New Jersey’s Cannabis Regulatory Commission has approved rules to set up the state’s recreational marijuana marketplace.
TRENTON, N.J. (AP) — New Jersey‘s cannabis regulators on Thursday approved rules to set up the recreational marijuana marketplace, giving application priority to women-, minority- and disabled veteran-owned businesses and paving the way for sales to begin.
A timeline for when people 21 and older could head to a retailer to buy a marijuana cigarette, vape pen or edible wasn’t given, but chairperson Dianna Houenou said after the meeting that a date for when sales can begin hasn’t been set yet because the commission wants to be sure that the application process goes smoothly. She said the start date is “admittedly uncertain.”

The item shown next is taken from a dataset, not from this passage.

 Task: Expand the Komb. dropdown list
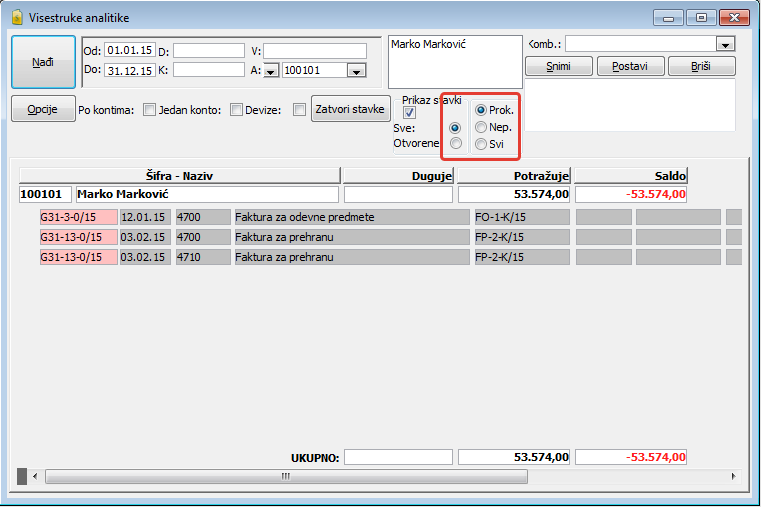click(725, 44)
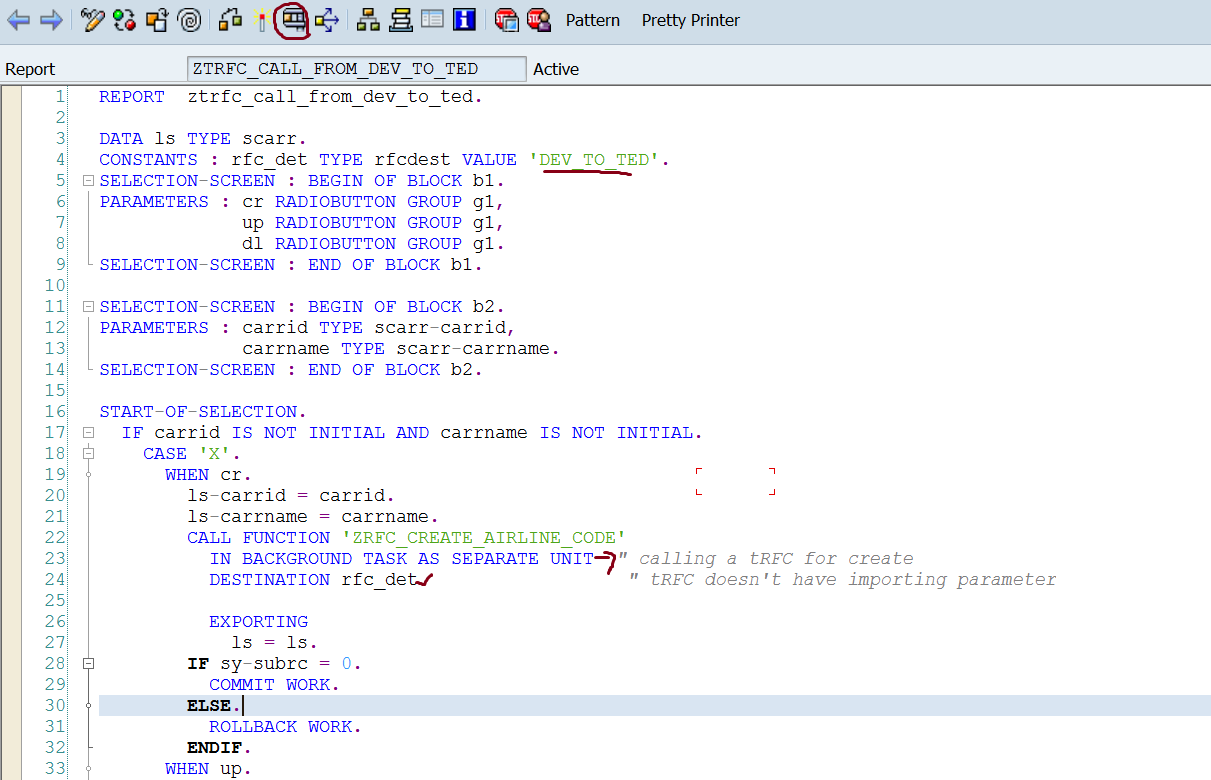Collapse the block b1 selection-screen at line 5
The height and width of the screenshot is (780, 1211).
[88, 181]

“We know that there is a lot of interest in getting this market up and running and we were duty-bound to do it right,” she said in a separate statement.
The five-member commission, which was established under a February law, voted unanimously to approve the the 160-pages of regulations. The rules got expedited treatment under the law, sidestepping the usual public comment and response period.
Commission executive director Jeff Brown said a next step will be a notice that applications will be accepted.
The rules focus heavily on what commissioners called equity — a main driver of the legislation because of years of disproportionate enforcement of marijuana laws against Black residents in particular.
Among the rules is priority for applications from companies owned by minorities, women and disabled veterans, as well as for those from poor areas and past marijuana-related criminal offenses.
Application fees were designed to be low to encourage small business owners, and not just major firms, from applying, with fees as low as $100. Annual licenses for microbusinesses — firms with 10 employees — will cost $1,000. Large businesses could pay up to $50,000 for an annual cultivator license.